La Conferenza di Ginevra nella quale vennero discussi i problemi del disarmo, della sicurezza in Europa e la questione tedesca, la cui riunificazione sarebbe dovuta avvenire compatibilmente con le esigenze di sicurezza dell'Unione Sovietica, si svolse in un clima di aperto ottimismo, i rappresentanti delle quattro potenze esposero i principi su cui si sarebbe dovuta basare la convivenza fra i due blocchi, tutti improntati al rispetto reciproco, ma progressi reali furono molto limitati e vennero in luce i limiti della nuova fase politica internazionale: quando dai principi si doveva arrivare a delle conclusioni di ordine pratico le posizioni rimanevano distanti. Negli ultimi giorni della conferenza Eisenhower propose alla controparte lo scambio dei piani militari e la istituzione di un sistema di sorveglianza aerea degli impianti militari dei due contendenti; l'Unione Sovietica respinse la proposta immedia-tamente, il piano, conosciuto come "cieli aperti" altro non era per essi che "la legalizzazione dello spionaggio aereo che gli americani da tempo già effettuavano grazie alla loro superiorità tecnologica". Unico risultato positivo della Conferenza fu il miglioramento delle comunicazioni e dei commerci.
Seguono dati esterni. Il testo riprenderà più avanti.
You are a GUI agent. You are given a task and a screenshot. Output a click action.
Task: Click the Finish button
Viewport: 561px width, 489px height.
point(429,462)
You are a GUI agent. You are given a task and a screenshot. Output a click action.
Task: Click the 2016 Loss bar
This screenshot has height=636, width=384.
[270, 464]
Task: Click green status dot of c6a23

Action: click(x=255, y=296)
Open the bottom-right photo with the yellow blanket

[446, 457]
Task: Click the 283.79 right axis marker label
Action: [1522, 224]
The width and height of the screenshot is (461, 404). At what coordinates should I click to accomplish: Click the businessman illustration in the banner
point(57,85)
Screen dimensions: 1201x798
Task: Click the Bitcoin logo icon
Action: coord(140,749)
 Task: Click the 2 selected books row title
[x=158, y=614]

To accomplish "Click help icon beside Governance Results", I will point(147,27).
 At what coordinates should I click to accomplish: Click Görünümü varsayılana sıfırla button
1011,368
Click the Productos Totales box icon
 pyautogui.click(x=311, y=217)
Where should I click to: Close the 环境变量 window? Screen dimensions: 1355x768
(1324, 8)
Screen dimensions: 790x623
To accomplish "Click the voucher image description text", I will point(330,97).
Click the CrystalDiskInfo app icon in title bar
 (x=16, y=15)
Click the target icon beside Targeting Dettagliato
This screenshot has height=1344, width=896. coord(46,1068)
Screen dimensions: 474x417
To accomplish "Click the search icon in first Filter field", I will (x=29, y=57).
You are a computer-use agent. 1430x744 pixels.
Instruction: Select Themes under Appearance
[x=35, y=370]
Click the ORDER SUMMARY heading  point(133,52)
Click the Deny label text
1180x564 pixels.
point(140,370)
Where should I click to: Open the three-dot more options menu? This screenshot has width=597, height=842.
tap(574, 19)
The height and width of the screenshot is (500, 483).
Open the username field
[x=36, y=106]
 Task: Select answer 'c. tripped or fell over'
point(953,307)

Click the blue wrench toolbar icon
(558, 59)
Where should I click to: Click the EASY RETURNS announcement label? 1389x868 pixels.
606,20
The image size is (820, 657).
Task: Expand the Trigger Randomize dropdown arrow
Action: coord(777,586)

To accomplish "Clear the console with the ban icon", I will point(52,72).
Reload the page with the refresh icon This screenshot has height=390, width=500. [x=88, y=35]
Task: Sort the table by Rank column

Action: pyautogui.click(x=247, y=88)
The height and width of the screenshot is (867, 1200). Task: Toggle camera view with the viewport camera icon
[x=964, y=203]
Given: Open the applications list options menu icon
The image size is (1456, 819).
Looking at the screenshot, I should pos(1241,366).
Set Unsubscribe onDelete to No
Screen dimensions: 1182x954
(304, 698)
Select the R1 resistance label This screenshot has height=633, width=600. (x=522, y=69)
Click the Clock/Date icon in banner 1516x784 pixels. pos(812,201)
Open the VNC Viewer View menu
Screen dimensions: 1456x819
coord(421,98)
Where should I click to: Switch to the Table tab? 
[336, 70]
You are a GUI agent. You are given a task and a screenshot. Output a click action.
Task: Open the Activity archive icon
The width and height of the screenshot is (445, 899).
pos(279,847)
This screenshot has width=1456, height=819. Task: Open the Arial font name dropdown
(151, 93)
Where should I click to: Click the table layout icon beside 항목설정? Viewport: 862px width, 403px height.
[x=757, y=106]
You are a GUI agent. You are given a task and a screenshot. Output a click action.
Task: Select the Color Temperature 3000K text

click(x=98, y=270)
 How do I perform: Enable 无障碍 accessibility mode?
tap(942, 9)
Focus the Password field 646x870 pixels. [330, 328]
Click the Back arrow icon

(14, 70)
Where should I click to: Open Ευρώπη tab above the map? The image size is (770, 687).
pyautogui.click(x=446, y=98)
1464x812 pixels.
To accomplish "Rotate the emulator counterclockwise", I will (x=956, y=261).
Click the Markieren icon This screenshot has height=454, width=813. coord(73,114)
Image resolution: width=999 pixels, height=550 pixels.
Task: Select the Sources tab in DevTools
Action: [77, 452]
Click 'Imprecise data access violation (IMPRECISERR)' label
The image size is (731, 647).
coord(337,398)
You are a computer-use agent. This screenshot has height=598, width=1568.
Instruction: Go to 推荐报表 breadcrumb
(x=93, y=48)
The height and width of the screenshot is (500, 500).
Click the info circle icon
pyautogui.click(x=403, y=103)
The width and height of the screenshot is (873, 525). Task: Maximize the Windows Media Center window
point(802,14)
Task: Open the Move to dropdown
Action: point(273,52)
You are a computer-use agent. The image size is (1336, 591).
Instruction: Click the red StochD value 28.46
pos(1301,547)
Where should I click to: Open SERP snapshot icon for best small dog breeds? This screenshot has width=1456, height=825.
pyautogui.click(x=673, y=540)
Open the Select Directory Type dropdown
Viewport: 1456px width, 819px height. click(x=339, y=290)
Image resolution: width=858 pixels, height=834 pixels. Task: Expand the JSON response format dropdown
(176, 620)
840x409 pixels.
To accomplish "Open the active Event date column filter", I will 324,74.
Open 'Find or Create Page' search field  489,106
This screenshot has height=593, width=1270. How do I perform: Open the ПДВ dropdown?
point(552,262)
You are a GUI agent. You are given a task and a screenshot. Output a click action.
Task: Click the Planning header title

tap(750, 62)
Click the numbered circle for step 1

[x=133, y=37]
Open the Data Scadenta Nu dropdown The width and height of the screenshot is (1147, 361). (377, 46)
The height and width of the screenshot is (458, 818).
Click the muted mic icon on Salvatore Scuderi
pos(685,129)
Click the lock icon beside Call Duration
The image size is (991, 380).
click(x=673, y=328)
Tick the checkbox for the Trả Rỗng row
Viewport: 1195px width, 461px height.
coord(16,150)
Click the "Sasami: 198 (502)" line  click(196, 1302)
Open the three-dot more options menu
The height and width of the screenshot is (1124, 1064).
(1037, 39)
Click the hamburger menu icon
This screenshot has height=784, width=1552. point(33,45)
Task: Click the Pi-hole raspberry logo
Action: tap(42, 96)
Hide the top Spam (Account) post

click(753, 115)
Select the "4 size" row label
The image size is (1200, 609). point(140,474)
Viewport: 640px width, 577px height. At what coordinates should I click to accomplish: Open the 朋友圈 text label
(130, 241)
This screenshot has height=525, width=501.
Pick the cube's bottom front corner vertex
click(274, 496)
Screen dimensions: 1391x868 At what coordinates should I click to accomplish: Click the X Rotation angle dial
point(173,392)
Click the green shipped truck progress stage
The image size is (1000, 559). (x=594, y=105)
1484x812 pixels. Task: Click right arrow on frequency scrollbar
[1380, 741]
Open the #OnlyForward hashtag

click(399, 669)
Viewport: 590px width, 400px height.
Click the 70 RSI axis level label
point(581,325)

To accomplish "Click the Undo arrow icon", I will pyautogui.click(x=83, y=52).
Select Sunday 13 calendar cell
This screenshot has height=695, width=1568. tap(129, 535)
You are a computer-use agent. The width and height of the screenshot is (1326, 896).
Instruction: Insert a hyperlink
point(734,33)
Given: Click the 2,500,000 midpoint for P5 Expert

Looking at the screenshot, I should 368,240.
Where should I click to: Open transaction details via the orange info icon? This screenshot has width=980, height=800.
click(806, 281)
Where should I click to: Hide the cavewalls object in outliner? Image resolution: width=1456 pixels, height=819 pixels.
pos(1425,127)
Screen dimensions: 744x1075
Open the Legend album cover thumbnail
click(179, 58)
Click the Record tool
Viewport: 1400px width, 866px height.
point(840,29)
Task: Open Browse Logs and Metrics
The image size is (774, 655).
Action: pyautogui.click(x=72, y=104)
 La missione del cancelliere tedesco in Unione Sovietica nel settembre consentì la apertura di formali relazioni diplomatiche fra i due paesi e la restituzione dei prigionieri di guerra ancora trattenuti in Russia, ma sulla questione della riunificazione della Germania non vi furono progressi come era da aspettarsi.
 A ottobre si tenne l'incontro a livello di ministri degli esteri fra le quattro potenze che avrebbe dovuto concretizzare i principi esposti nella precedente Conferenza di Ginevra; i colloqui si risolsero in un aperto fallimento e la idea di una conclusione consensuale e pacifica della guerra fredda accennata in precedenza anche da Churchill svanì. Molotov era espressamente contrario alla convocazione di elezioni per la risoluzione della questione tedesca, e riteneva una indebita ingerenza negli affari interni dell'Unione Sovietica qualsiasi piano di controllo in materia di armamenti. L'impressione dei rappresentanti occidentali e della stampa era che i sovietici non avevano una reale volontà di trattare, che ricorressero ad una rappresentazione della realtà alterata e in nessun caso intendevano arrivare ad una intesa sulla base del rispetto dei diritti dei popoli. Molotov definì come "non pratiche, non costruttive e artificiali" le proposte occidentali e Kruscev da Mosca ribadiva che il piano di pace presentato dagli occidentali era in realtà "un piano di guerra fredda. Infatti il vero autore di queste proposte, non è presente alla Conferenza, ma la sua ombra, l'ombra di Adenauer, plana su Ginevra".
 Tre incontri al massimo livello in un biennio erano stati un grande risultato, era però evidente che i due contendenti non erano disponibili a cedimenti, ritenendo ognuno che avrebbe rimesso più dell'altro; la tensione internazionale non venne eliminata, tuttavia se non la pace, un tacito modus vivendi provvisorio e precario era stato posto e lo scontro fra i due blocchi prese caratteristiche diverse. La guerra fredda dopo il biennio '53-'55 assunse sempre più i connotati di una guerra di logoramento; come la prima guerra mondiale non si ebbero che piccoli spostamenti del fronte, laddove uno dei contendenti riteneva che l'avversario fosse più debole, e come la grande guerra si concluse per esaurimento dell'avversario e non sotto l'incalzare di un attacco massiccio.
 Nell'anno successivo la proposta sovietica agli USA di un patto di non aggressione e le missioni ufficiali a Mosca del primo ministro francese e del ministro degli esteri britannico analogamente non diedero risultati.